TASK OBJECTIVE → Make an exact copy, without pictures, of the lines below from the one containing "The width and" to the last line, both ends included.

Stored items →
# # # # # # #

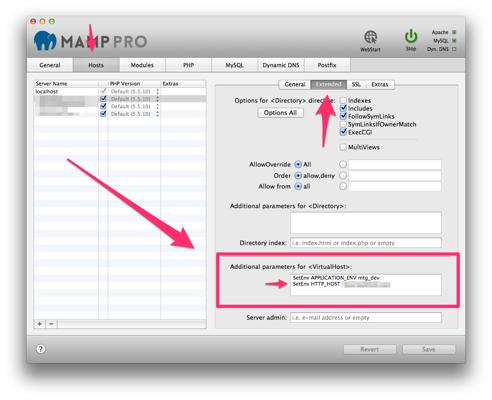The image size is (492, 400).
Task: Open WebStart globe icon
Action: point(370,37)
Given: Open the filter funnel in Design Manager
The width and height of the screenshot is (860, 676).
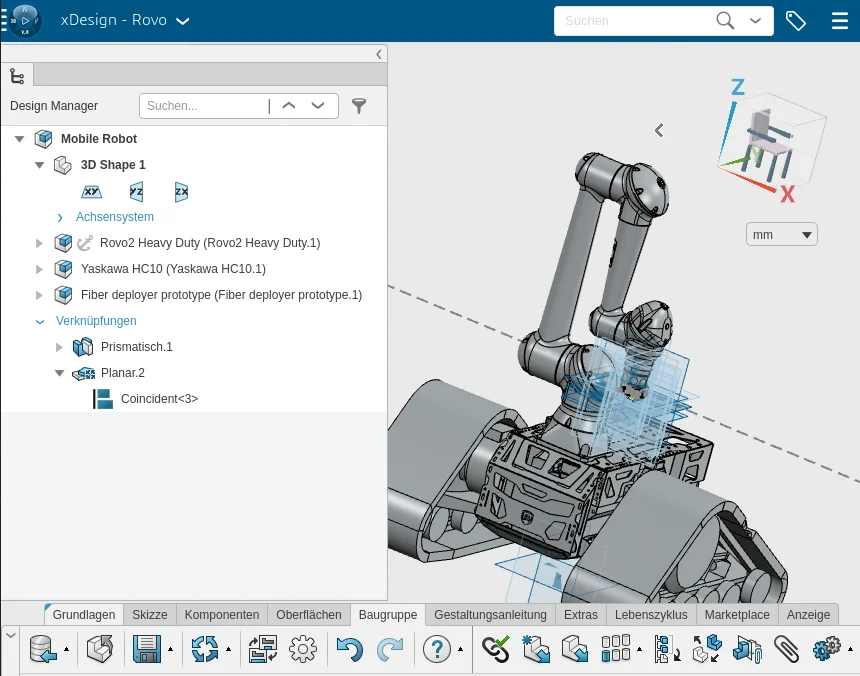Looking at the screenshot, I should tap(359, 106).
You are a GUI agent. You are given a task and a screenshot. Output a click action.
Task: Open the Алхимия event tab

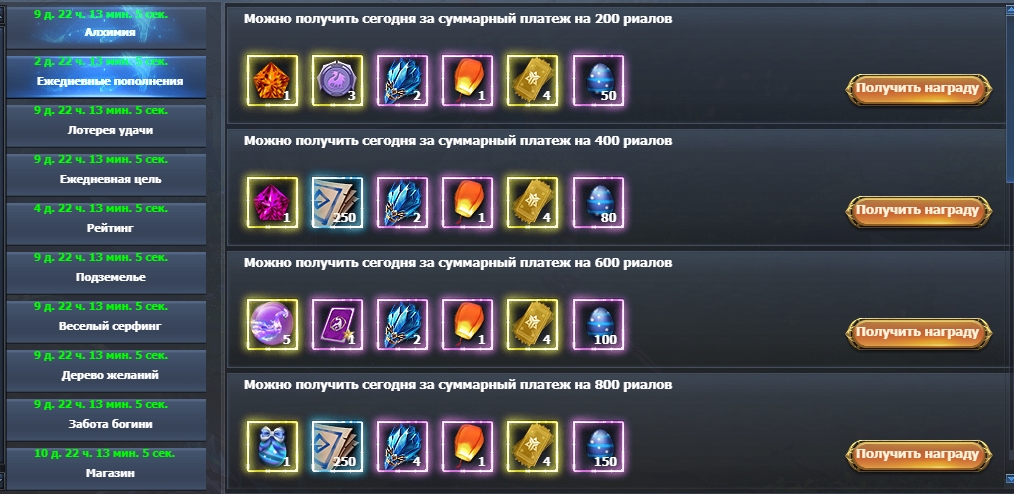[106, 27]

# # # # # # #

COMPLETED TASK →
The width and height of the screenshot is (860, 676).
Looking at the screenshot, I should tap(359, 106).
You are a GUI agent. You are given a task and a screenshot. Output a click action.
Task: Open the Алхимия event tab

[106, 27]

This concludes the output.